Et puis un jour, un soir plutôt, Billie s'était endormie entre les bras frêles de Lia, Billie l'égoïste entre les bras de Lia qui donnerait tout pour l'amour de Billie. Avec Billie, Lia n'arrivait jamais à être celle qu'elle avait appris à être depuis sa crise d'adolescence. Elle était toujours l'effacée, celle qui répétait les derniers mots de Bilie, qui faisait tout ce que Billie voulait – même tenir le miroir devant la blonde pour qu'elle puisse se regarder. Lia aurait aimé être le reflet de Billie, mais c'est impossible. Et ce soir-là, cette nuit-là, alors qu'elle regardait tendrement le visage paisible de Billie endormie, cette tête si chère posée sur un bras de Lia, face aux petits seins de Lia, ses lèvres légèrement entrouvertes, comme appelant un baiser... Lia se convainquit qu'elle avait soif pour s'arracher à cette vision douloureuse. Dans la cuisine, après s'être désaltérée, elle vit un couteau, un couteau qui l'appelait, elle cette Lia qui n'en pouvait plus. Ce fut la révélation. L'épiphanie. Elle sut au fond d'elle-même qu'elle était déjà morte à cause de Billie. Qu'elle était morte de douleur. Non. Ça n'allait pas se passer comme ça. Ça ne se passerait pas comme ça cette fois. Elle ne mourrait pas à cause de Billie. Elle voulait être libre. Elle saisit le couteau, se dirigea vers la chambre où était allongée la blonde, s'approcha d'elle, souleva le drap qui couvrait son corps, leva le couteau...
« Écho ? »
Billie appelait Lia Écho. C'était un surnom qu'elle lui avait vite donné quand elle avait remarqué la tendance de Lia à répéter ses paroles. On pourrait dire que c'était prédestiné, mais ce serait de mauvais esprit.
« Tu dors pas, Écho ? »
Lia avait toujours les bras levés, le manche du couteau fermement maintenu entre ses mains solides. Mais c'était Billie. C'était le centre de son monde. Comment pouvait-on détruire le centre de son monde ? Lia dévia la trajectoire de son couteau, l'enfonça dans son œil gauche, puis son dans son œil droit, un peu plus fort, un peu plus longtemps. Si elle ne pouvait pas tuer le centre de son monde, alors au moins peut-être qu'elle pourrait vivre sans le voir.

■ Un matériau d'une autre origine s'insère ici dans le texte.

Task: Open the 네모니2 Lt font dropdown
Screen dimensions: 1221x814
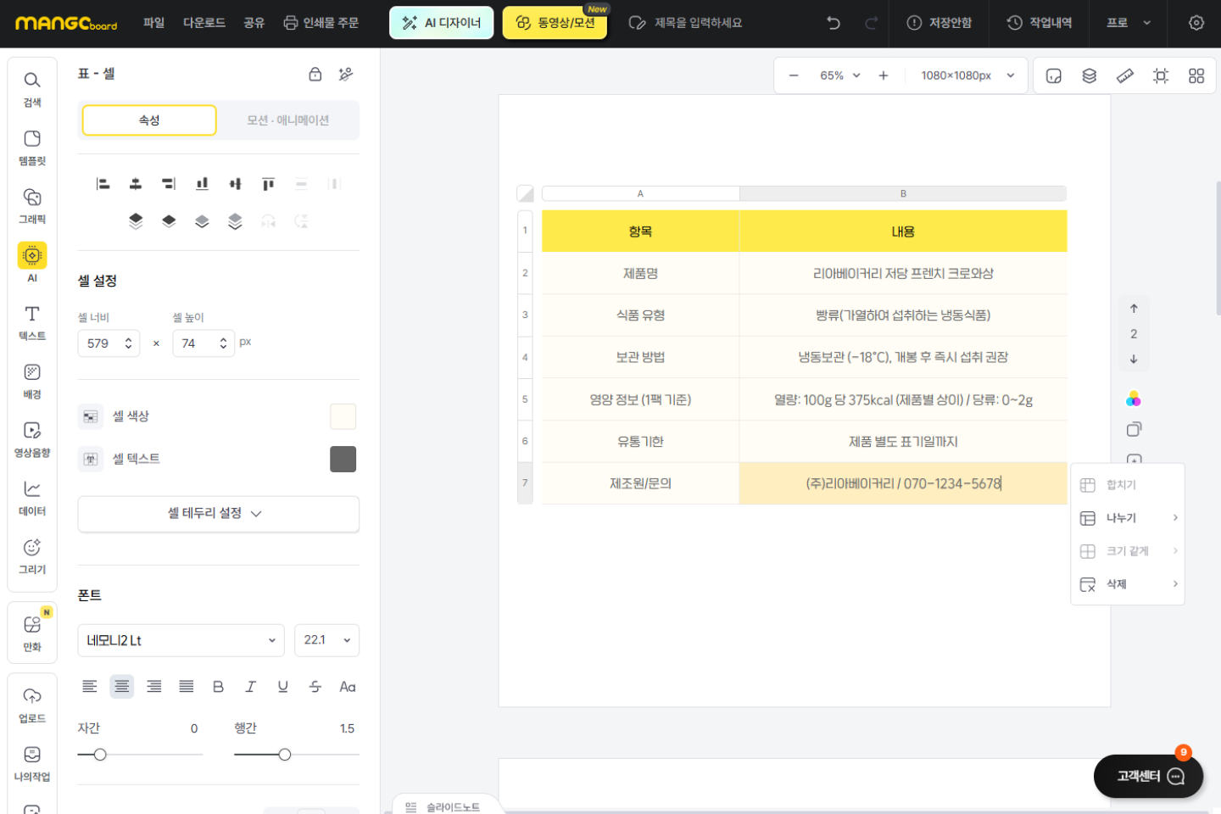Action: (x=181, y=640)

« C'est un miracle que l'opération ait fonctionné. Elle devrait récupérer la vue entièrement, même si son œil droit ne fonctionnera jamais plus comme avant. »

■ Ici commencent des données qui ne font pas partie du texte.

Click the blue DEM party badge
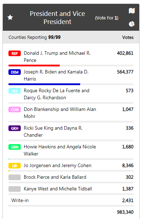 [15, 72]
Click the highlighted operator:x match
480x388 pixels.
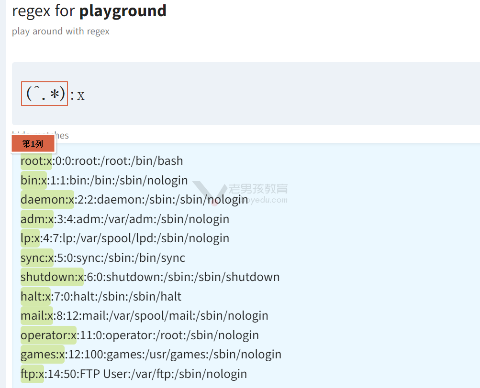coord(48,335)
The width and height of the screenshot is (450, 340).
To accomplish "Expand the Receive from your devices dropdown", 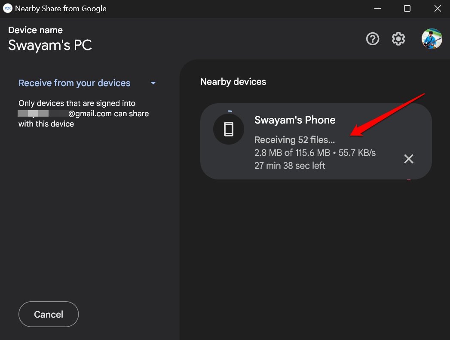I will 153,83.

Entendre ces mots au réveil, dans l'hôpital, n'était pas ce qu'avait voulu Lia. Non. Elle ne s'était pas crevé les yeux pour le plaisir hein.
Évidemment, on lui diagnostiqua des troubles mentaux et elle n'eut plus le droit d'être policière. Heureusement, elle fut aveugle assez longtemps pour s'entraîner à tirer sans voir, en s'aidant de l'ouïe et de l'odorat, du toucher même, pour sentir le moindre coup de vent...
Il lui fallait bien trouver un moyen de compenser son incapacité à tuer Billie. Elle tuerait d'autres gens, ce serait plus drôle. Et elle les tuerait à son goût : parfois lentement, parfois en leur susurrant des compliments à l'oreille...
Mais elle ne pourrait jamais se libérer de Billie. Et se tuer, ce serait se plier à son destin. Elle ne voulait pas.